STATED EXERCISE A> Could you shorten the paragraph of the Indyk excerpt that begins "Martin Indyk, director of the Saban Center" into a bulleted list of its main facts?
STATED EXERCISE B> Could you return everything in the Indyk excerpt from "Martin Indyk, director" down to "in the region.", copied word for word?

SOURCE EXCERPT>
Martin Indyk, director of the Saban Center for Middle East Policy, served in several senior positions in the U.S. government, most recently as ambassador to Israel and assistant secretary of state for Near East affairs. He was also a founding executive director of the Washington Institute for Near East Policy. He has published widely on Palestinian-Israeli peace and other topics in Middle East policy, and is now working on a study of the Clinton Administration's diplomacy in the region.

Indyk will address questions regarding the current crisis in Lebanon along with other issues dealing with Middle East negotiations. He will specifically deal with a paper he recently published with his colleague Tamara Cofman Wittes, called Dual Dilemmas: U.S. Policy Options for the Israeli-Palestinian Predicament.

Readers can send questions to rosnersdomain@haaretz.co.il.


Mr. Indyk

Many world leaders - including Kofi Annan, Tony Blair and the EU
Commission - have called for the deployment of an international force
of peacekeepers in southern Lebanon. However, I wonder how effective ground troops are while the conflict is fought mainly with rockets
(Fajr-3 having the capacity of covering at least 50 km) and air force.
What are the realistic prospects, if any, of an international force stopping the conflict?

Thanks,

Anna Momigliano
Rome, Italy



The idea of an international force that would be interposed between the warring sides makes no sense. It might hinder the Israel Defense Forces from operating in Lebanon since Israel would not want to be involved in a military confrontation with the countries that supplied the force (e.g. Britain and France). However, Hezbollah would have no such reservations. Just as they bombed the U.S. Marine Barracks at Beirut International Airport in 1983, so too would they likely attack the international force if it tried to stop their attacks on Israel.

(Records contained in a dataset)
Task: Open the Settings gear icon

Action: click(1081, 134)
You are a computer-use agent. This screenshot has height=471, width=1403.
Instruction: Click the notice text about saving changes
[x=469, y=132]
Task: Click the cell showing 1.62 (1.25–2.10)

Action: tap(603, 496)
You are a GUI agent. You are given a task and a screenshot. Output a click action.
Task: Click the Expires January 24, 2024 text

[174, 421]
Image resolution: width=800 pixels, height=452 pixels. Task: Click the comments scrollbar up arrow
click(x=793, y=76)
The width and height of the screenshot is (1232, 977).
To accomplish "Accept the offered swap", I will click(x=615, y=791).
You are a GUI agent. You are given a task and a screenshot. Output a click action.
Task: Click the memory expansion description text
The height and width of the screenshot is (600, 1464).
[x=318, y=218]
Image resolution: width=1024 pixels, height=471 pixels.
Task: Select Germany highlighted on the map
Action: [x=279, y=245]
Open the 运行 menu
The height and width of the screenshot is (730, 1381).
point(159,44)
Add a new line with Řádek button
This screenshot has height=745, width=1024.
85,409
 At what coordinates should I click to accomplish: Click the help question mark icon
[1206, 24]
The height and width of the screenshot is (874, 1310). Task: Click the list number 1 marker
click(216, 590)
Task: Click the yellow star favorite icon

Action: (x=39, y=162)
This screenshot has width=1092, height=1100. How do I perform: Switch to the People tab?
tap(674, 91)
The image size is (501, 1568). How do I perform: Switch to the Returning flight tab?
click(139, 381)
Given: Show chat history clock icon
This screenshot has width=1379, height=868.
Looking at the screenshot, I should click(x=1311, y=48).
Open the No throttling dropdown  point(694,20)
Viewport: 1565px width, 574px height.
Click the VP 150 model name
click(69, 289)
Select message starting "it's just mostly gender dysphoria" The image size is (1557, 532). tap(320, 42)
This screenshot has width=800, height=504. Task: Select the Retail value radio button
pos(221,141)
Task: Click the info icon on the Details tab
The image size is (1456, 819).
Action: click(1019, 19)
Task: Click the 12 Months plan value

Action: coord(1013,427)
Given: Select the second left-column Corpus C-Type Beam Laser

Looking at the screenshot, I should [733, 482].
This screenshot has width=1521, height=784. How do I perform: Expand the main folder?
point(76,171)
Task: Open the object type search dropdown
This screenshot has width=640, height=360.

EXERCISE RESULT A>
- Director of the Saban Center for Middle East Policy
- Held several senior U.S. government posts, most recently ambassador to Israel and assistant secretary of state for Near East affairs
- Founding executive director of the Washington Institute for Near East Policy
- Has published widely on Palestinian-Israeli peace and other Middle East policy topics
- Now working on a study of the Clinton Administration's diplomacy in the region

EXERCISE RESULT B>
Martin Indyk, director of the Saban Center for Middle East Policy, served in several senior positions in the U.S. government, most recently as ambassador to Israel and assistant secretary of state for Near East affairs. He was also a founding executive director of the Washington Institute for Near East Policy. He has published widely on Palestinian-Israeli peace and other topics in Middle East policy, and is now working on a study of the Clinton Administration's diplomacy in the region.